Saved entries
* * *

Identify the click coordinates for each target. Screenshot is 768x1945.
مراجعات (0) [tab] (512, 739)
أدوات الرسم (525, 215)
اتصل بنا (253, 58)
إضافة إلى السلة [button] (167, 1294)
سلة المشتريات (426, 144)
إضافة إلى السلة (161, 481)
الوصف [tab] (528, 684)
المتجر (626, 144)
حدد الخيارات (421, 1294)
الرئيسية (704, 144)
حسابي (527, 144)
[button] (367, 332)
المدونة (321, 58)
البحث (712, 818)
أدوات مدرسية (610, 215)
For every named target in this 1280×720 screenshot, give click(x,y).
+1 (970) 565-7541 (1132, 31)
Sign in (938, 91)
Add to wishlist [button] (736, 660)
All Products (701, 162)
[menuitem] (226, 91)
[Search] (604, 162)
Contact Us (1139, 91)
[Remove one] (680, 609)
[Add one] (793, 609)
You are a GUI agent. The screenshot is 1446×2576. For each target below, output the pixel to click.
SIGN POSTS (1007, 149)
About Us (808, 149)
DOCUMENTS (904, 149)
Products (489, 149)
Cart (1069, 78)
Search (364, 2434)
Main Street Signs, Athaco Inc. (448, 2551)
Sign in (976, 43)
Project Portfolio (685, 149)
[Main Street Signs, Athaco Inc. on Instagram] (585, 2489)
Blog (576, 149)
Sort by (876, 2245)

* * *

Could you print every record above exactly as it appears?

Identify the click coordinates for each target. Screenshot is 768x1945.
مراجعات (0) [tab] (512, 739)
أدوات الرسم (525, 215)
اتصل بنا (253, 58)
إضافة إلى السلة [button] (167, 1294)
سلة المشتريات (426, 144)
إضافة إلى السلة (161, 481)
الوصف [tab] (528, 684)
المتجر (626, 144)
حدد الخيارات (421, 1294)
الرئيسية (704, 144)
حسابي (527, 144)
[button] (367, 332)
المدونة (321, 58)
البحث (712, 818)
أدوات مدرسية (610, 215)
For every named target in this 1280×720 screenshot, give click(x,y).
+1 (970) 565-7541 (1132, 31)
Sign in (938, 91)
Add to wishlist [button] (736, 660)
All Products (701, 162)
[menuitem] (226, 91)
[Search] (604, 162)
Contact Us (1139, 91)
[Remove one] (680, 609)
[Add one] (793, 609)
You are a GUI agent. The screenshot is 1446×2576. For each target below, output the pixel to click.
SIGN POSTS (1007, 149)
About Us (808, 149)
DOCUMENTS (904, 149)
Products (489, 149)
Cart (1069, 78)
Search (364, 2434)
Main Street Signs, Athaco Inc. (448, 2551)
Sign in (976, 43)
Project Portfolio (685, 149)
[Main Street Signs, Athaco Inc. on Instagram] (585, 2489)
Blog (576, 149)
Sort by (876, 2245)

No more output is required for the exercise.